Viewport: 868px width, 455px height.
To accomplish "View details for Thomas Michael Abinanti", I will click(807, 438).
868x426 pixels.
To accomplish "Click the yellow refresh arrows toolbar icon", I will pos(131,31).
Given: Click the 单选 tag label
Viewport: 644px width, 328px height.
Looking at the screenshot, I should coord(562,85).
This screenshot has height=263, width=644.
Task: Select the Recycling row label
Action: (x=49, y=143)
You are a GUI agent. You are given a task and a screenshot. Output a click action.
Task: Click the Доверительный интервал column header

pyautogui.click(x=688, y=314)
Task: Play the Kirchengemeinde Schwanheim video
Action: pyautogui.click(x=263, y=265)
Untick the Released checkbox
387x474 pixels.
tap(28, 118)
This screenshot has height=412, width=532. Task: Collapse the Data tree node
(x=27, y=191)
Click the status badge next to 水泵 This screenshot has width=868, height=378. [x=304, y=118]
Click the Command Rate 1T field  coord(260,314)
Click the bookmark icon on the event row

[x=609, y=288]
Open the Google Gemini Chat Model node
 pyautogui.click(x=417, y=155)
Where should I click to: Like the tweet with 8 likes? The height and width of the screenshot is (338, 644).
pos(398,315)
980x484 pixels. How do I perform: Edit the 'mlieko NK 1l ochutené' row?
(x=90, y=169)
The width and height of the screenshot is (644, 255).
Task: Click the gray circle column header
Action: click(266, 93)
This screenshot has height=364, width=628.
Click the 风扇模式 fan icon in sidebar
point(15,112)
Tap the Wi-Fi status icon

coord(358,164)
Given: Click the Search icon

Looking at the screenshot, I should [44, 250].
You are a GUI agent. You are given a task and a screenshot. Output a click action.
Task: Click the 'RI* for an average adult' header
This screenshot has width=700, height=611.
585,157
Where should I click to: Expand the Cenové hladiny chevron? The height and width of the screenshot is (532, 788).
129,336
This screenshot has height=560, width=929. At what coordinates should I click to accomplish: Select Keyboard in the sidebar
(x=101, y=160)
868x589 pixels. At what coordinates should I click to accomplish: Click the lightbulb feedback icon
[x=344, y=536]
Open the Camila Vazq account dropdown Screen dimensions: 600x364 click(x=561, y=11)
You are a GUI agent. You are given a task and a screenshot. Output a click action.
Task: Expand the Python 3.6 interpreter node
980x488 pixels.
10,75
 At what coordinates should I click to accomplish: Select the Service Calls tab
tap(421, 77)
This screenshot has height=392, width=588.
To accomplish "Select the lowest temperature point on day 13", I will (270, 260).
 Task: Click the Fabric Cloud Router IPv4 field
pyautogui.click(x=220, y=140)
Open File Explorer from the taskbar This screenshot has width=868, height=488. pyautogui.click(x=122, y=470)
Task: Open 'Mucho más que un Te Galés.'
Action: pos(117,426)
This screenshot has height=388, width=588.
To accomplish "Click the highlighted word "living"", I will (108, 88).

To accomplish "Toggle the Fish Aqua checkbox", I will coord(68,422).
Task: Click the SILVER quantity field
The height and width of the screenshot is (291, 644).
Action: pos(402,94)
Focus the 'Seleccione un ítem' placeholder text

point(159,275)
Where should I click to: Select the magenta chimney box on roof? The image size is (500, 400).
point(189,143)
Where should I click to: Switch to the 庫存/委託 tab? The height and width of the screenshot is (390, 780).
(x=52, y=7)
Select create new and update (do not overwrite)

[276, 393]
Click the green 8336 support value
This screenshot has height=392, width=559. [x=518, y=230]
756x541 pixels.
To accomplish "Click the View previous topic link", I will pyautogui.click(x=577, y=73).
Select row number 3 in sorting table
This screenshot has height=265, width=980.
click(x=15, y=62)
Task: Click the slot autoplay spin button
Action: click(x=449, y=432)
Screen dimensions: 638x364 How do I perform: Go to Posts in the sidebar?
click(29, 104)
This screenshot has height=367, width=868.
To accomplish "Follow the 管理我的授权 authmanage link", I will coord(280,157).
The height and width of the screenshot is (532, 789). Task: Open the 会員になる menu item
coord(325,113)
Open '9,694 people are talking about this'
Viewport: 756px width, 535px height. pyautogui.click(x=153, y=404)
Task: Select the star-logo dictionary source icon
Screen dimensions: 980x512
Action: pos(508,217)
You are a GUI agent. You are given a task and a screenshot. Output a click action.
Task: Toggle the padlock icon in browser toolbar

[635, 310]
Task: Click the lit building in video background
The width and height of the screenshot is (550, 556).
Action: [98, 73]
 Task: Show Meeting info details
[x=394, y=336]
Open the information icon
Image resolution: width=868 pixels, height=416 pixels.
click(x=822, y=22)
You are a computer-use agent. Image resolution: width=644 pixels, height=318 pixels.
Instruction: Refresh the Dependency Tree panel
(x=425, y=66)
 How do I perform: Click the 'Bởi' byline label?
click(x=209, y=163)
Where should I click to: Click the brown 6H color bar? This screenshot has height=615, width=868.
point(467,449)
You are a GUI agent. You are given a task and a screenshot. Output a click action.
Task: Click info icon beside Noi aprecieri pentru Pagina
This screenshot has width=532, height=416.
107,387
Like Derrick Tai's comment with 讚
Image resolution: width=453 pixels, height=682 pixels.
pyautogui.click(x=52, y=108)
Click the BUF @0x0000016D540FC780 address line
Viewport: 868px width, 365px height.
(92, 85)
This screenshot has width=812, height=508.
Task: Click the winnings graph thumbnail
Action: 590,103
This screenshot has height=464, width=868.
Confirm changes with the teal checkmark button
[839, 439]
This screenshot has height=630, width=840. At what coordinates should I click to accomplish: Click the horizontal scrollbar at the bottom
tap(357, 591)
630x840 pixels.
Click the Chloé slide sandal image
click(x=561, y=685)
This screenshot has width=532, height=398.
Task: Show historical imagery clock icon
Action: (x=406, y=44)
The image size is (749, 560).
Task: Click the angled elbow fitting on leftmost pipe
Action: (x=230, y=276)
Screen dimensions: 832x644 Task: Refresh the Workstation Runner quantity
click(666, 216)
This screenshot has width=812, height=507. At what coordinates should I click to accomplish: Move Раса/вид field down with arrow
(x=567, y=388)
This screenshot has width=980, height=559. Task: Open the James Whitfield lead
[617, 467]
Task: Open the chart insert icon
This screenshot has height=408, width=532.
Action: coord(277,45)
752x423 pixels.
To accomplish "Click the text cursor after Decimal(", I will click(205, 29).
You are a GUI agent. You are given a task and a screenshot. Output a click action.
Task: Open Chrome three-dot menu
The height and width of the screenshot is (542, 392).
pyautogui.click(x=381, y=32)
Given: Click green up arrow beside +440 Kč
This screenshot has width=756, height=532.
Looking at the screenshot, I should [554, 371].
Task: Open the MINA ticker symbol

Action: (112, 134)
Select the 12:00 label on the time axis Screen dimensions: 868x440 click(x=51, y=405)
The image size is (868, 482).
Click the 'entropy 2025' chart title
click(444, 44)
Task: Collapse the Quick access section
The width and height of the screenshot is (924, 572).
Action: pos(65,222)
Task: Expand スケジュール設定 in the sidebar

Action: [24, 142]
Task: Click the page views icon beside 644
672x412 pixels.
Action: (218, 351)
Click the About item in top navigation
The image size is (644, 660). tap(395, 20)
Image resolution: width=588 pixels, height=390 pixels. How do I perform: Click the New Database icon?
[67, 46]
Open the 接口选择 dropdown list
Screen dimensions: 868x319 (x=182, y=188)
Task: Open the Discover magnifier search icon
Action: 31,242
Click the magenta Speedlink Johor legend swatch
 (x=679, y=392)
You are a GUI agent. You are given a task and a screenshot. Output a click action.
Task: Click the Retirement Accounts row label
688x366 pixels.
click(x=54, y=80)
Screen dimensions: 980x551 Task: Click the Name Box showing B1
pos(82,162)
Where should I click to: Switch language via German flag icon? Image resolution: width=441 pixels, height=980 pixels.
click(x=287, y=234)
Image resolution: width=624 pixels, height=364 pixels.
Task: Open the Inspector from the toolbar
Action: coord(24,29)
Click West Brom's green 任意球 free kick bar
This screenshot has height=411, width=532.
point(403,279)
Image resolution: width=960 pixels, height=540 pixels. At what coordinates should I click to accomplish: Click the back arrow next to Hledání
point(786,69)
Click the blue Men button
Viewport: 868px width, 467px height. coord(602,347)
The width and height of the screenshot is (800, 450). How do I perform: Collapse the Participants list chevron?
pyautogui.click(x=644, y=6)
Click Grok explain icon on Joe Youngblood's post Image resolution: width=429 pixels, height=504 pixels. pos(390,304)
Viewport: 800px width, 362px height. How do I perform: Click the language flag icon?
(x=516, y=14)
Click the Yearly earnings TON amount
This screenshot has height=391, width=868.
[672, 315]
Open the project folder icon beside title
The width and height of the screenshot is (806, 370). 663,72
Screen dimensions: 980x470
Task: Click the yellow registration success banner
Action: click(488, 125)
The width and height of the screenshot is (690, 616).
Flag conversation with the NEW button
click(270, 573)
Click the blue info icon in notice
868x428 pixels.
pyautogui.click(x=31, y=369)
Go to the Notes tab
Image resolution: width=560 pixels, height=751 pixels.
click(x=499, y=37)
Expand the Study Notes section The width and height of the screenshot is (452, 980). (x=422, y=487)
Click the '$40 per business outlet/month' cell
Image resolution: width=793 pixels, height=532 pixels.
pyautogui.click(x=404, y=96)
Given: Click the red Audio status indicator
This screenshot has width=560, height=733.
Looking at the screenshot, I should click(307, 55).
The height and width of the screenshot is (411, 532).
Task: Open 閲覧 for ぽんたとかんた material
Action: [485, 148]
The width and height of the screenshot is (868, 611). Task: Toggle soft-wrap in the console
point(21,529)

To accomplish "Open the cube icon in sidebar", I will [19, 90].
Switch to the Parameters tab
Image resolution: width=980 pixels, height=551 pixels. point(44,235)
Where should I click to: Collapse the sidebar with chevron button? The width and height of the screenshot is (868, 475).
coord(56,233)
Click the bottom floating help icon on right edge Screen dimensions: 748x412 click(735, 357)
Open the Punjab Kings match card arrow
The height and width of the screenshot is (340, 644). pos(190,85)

--- --- ---

Requirement: Please go through the data above and copy every line that has the word "checkbox".

Solution for this problem:
Untick the Released checkbox
To accomplish "Toggle the Fish Aqua checkbox", I will coord(68,422).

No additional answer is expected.